The Likely Impossibility

      Aristotle makes a very shrewd and observant statement whose acute artistic truth can never be disputed. Homer, he tells us, was a master in the art of telling lies in a convincing manner. The effect of fiction, he tells us, is due to a logical fallacy so employed by the author that the reader or spectator accepts without demur, events which could possibly happen. It depends on poetic illusion.
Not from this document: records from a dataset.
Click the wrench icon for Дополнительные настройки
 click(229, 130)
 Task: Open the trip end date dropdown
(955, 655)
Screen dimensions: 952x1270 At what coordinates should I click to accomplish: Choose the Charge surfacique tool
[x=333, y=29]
Perhaps, it is what Coleridge calls 'suspension of disbelief." It is the presentation which has to be convincing, otherwise, even true, historic events seem incredible.

      F. R. Lucas offers an interesting explanation, as to why we accept the most stupendous things in real life as 'real' while the same fantastic thing on stage, if it is not convincingly presented, at once seems ridiculous. In real life, we know that it has happened; life is real, and we are enthralled by its becoming fantastic. But in drama, knowing it unreal (after all, the suspension of disbelief is there only to a certain extent), we need to believe it real, before we can enjoy its strangeness. It is thus of the utmost importance for a dramatist to present his incidentS convincingly. The plausibility matters more than its actual truth. It is futile to present incidents which are historically true, and hence 'possible', if in the presentation they are unconvincing. Probability, or 'invincibility' is the criterion of success in art.